Being a Fiery Furnaces fan is like being religious, because either one causes people to think you’re crazy and annoying. They are wary of you. Sometimes they squint their eyes when you tell them, as if you might be making up this ridiculous lie about yourself to seem funny.
Last week I saw the FF play in Northampton, MA. The Northampton crowd was small but one of the hipshakingest I have ever seen. (When Jonathan Edwards lived in Northampton, he was greatly disturbed by the youths’ habit of “night walking.” To my knowledge it was not a euphemism.) The band played like a huge machine, a steamroller, and “Single Again” rumbled so loud that I thought the floor would give out. Matthew Friedberger even seemed to be enjoying himself, which is hard to gauge since he keeps his cards close to the vest.
Eleanor’s phrasing is both stranger and more natural on the new album—you don’t notice how fucking weird it is until you sort out the words. In this song she writes to a newspaper editor to supply “all the answers they didn’t question”; the album is packed with wordplay like that that feels pleasing. It scratches a little itch but is never so clever that it becomes obnoxious. The strangeness gives the music a tension.
You know how there are two senses of ‘nostalgia’? There is yearning to return home, and there is yearning to return to the feeling of when you yearned to return home. I heard someone compare the first type to The Odyssey and the second to “Prufrock.”
The best Fiery Furnaces music, including much of their new album I’m Going Away, is suffused with that second type of nostalgia: wishing to return back to something, anxious, sad but conflicted about your sadness—conflicted enough that you start to wonder if you are actually sad after all. Like at the end of this song:
Who cut the cake?
Without any warning
Who cut the cake?
With my special knife
Into tiny little pieces for every fella’s wife
Is that sad? Is that regretful? Does she want to go back to before the cake got cut? I can’t explain what the lyrics mean, but I feel what the song’s about. Not to put too fine a point on the initial religious faith metaphor.

**Data section:**
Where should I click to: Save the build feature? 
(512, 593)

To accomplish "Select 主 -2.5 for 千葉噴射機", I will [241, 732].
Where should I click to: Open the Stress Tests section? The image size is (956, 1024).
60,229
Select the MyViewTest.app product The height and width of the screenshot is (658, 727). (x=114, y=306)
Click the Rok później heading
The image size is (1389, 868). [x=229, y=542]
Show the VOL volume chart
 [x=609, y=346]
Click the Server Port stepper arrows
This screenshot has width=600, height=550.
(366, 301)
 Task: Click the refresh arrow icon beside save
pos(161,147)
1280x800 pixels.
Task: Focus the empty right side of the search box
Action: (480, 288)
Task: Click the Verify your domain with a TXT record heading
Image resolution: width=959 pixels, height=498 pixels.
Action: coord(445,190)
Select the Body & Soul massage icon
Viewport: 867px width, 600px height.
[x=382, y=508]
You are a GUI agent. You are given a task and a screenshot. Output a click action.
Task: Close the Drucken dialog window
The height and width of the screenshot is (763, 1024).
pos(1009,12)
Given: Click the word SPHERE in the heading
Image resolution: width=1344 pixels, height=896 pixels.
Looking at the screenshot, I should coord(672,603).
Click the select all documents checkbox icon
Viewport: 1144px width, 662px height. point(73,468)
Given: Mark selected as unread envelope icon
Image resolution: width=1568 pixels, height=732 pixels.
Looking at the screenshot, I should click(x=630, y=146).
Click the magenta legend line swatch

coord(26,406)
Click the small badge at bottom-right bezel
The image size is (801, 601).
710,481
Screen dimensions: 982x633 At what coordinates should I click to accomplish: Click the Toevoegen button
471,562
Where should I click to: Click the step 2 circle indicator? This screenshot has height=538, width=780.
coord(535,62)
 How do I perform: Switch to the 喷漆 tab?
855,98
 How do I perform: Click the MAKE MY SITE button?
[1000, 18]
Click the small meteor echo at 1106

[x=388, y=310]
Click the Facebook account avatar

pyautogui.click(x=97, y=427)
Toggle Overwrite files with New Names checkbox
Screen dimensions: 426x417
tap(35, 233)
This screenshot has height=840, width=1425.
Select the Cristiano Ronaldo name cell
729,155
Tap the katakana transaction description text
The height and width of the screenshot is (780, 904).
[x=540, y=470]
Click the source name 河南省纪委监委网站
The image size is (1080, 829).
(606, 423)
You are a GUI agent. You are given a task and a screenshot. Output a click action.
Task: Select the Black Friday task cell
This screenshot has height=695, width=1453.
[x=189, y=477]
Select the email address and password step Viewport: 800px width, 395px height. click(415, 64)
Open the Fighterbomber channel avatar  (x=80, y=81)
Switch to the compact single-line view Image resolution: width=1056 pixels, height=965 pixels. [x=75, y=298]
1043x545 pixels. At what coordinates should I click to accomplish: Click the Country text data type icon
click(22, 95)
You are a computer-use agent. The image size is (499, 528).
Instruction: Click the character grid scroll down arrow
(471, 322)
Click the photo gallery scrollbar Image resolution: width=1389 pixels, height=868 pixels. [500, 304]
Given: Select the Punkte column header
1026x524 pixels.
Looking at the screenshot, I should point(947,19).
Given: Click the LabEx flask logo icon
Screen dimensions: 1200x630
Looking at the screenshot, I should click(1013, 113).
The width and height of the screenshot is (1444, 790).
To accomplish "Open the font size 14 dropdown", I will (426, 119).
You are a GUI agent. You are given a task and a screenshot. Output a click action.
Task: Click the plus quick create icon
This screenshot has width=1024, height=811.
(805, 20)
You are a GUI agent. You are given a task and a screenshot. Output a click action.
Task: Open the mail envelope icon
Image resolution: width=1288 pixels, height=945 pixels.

**Study questions:**
**a)** Decide whether each statement agrees with the text about the Fiery Furnaces, answering yes or no and quoting the deciding words of the text: (i) The crowd at the Northampton show was large. (ii) The writer heard someone else compare the first type of nostalgia to The Odyssey. (iii) The writer can explain what the cake lyrics mean.
**b)** In the text about the Fiery Furnaces, which song rumbled so loud at the Northampton show that the writer thought the floor would give out?
**c)** Write out everything in the text about the Fiery Furnaces from "Eleanor’s phrasing is" down to "music a tension.".

**Solutions to each task:**
**a)**
(i) No: "The Northampton crowd was small but one of the hipshakingest I have ever seen."
(ii) Yes: "I heard someone compare the first type to The Odyssey and the second to “Prufrock.”"
(iii) No: "I can’t explain what the lyrics mean, but I feel what the song’s about."

**b)** "Single Again."

**c)**
Eleanor’s phrasing is both stranger and more natural on the new album—you don’t notice how fucking weird it is until you sort out the words. In this song she writes to a newspaper editor to supply “all the answers they didn’t question”; the album is packed with wordplay like that that feels pleasing. It scratches a little itch but is never so clever that it becomes obnoxious. The strangeness gives the music a tension.